Topic
7 replies Latest Post - ‏2012-12-15T22:17:58Z by VincenzoVagnoni
VincenzoVagnoni
VincenzoVagnoni
108 Posts
ACCEPTED ANSWER

Pinned topic network congestion issues

‏2012-12-15T10:31:45Z |
in a cluster from time to time we are observing relatively large waiters of this kind
0x2AAAAC10BE60 waiting 2.333560000 seconds, NSDThread: on ThCond 0x2AAAB038EB18 (0x2AAAB038EB18) (InuseCondvar), reason 'waiting for exclusive use of connection for sending msg'

When this happens, we observe a large number of TCP retransmissions from the servers to the clients. We have seen that this happens when the (1GE) NICs of the clients saturate (due to GPFS traffic). There is no saturation instead on the server side (10GE), nor in the intermediate network. So it looks like the problems are simply due to saturation of the client NIC interfaces.

Is there something that we can do to avoid this kind of congestion?
Updated on 2012-12-15T22:17:58Z at 2012-12-15T22:17:58Z by VincenzoVagnoni
  • SystemAdmin
    SystemAdmin
    2092 Posts
    ACCEPTED ANSWER

    Re: network congestion issues

    ‏2012-12-15T12:48:48Z  in response to VincenzoVagnoni
    What is your MaxMBpS setting on those nodes ?

    For a single 1G connection I think it should be no bigger than 100.

    Markus
    • VincenzoVagnoni
      VincenzoVagnoni
      108 Posts
      ACCEPTED ANSWER

      Re: network congestion issues

      ‏2012-12-15T13:01:54Z  in response to SystemAdmin
      it is at default: maxMBpS 150
    • VincenzoVagnoni
      VincenzoVagnoni
      108 Posts
      ACCEPTED ANSWER

      Re: network congestion issues

      ‏2012-12-15T13:18:37Z  in response to SystemAdmin
      I lowered maxMBpS to 100, 50, and even 10, without any influence. Other ideas?
      • VincenzoVagnoni
        VincenzoVagnoni
        108 Posts
        ACCEPTED ANSWER

        Re: network congestion issues

        ‏2012-12-15T15:32:23Z  in response to VincenzoVagnoni
        I tried to tweak maxMBpS. Whatever value, it is completely ineffective. One detail: the client node mounts the filesystem from a remote cluster. Is this parameter working also when the filesystem is mounted from remote?
        • SystemAdmin
          SystemAdmin
          2092 Posts
          ACCEPTED ANSWER

          Re: network congestion issues

          ‏2012-12-15T17:22:09Z  in response to VincenzoVagnoni
          I only worried about MaxMBpS the other way until now: It was too low and prevented GPFS from exploiting the hardware capabilities (on 10G and IB networks). As a result my IO performance was lower than what we expected/desired.

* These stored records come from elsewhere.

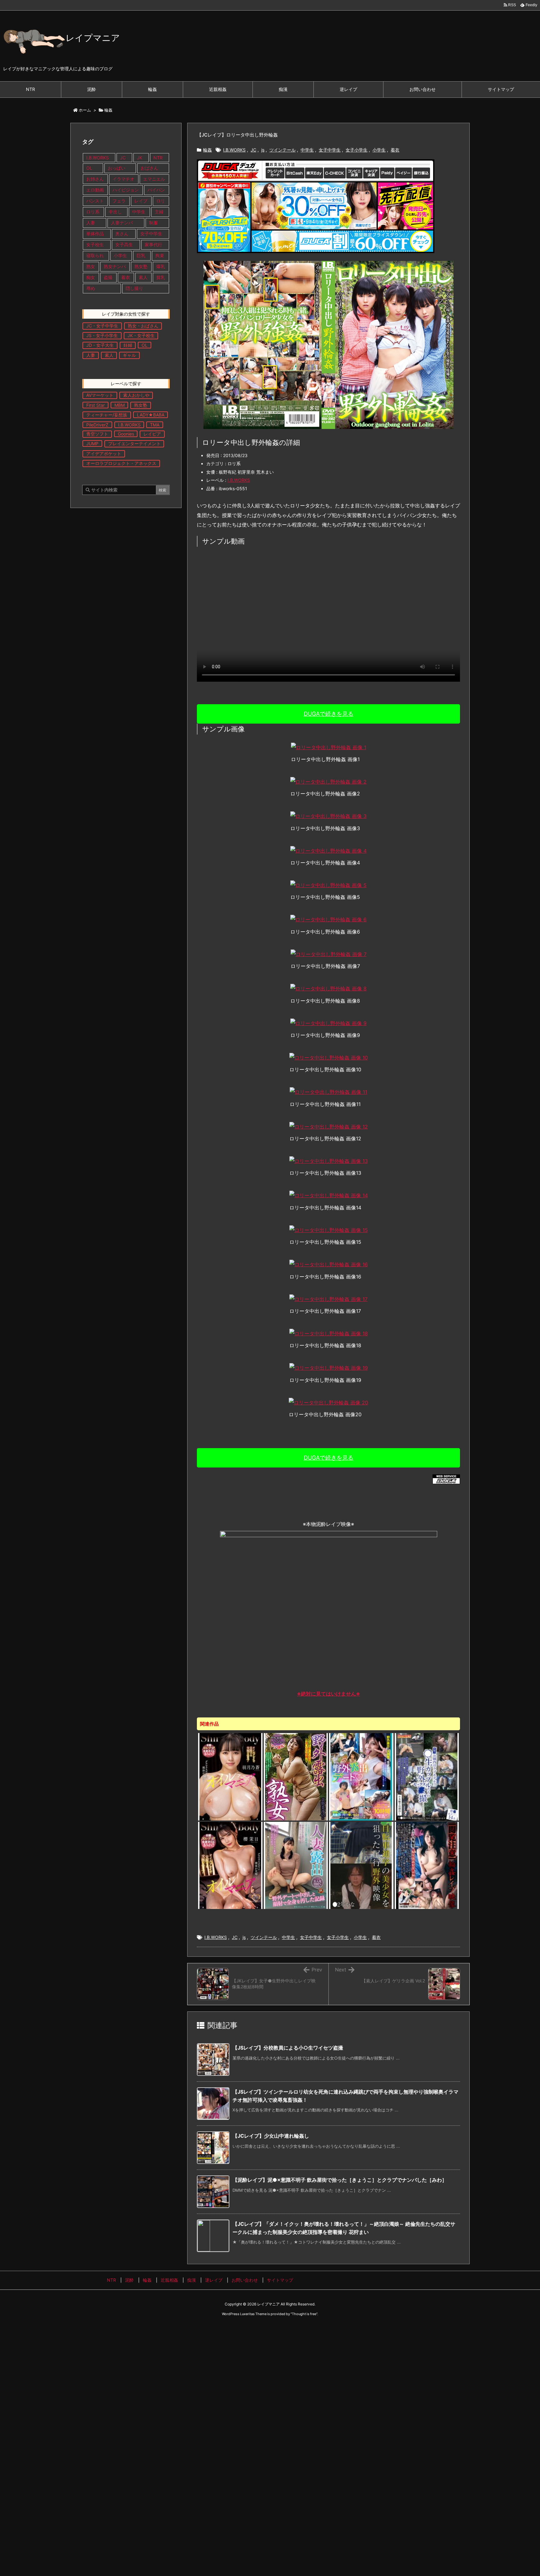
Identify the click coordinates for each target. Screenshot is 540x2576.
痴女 (90, 277)
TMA (154, 424)
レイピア (152, 433)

          I understand that it should reflect the hardware capability/bandwith available and is used by GPFS to tune its internals for that available bandwidth.

          In you case you may also want to see if you can optimize the setting of the IP stack.
  • FredStockatIBM
    FredStockatIBM
    43 Posts
    ACCEPTED ANSWER

    Re: network congestion issues

    ‏2012-12-15T22:11:09Z  in response to VincenzoVagnoni
    What version of GPFS are you running?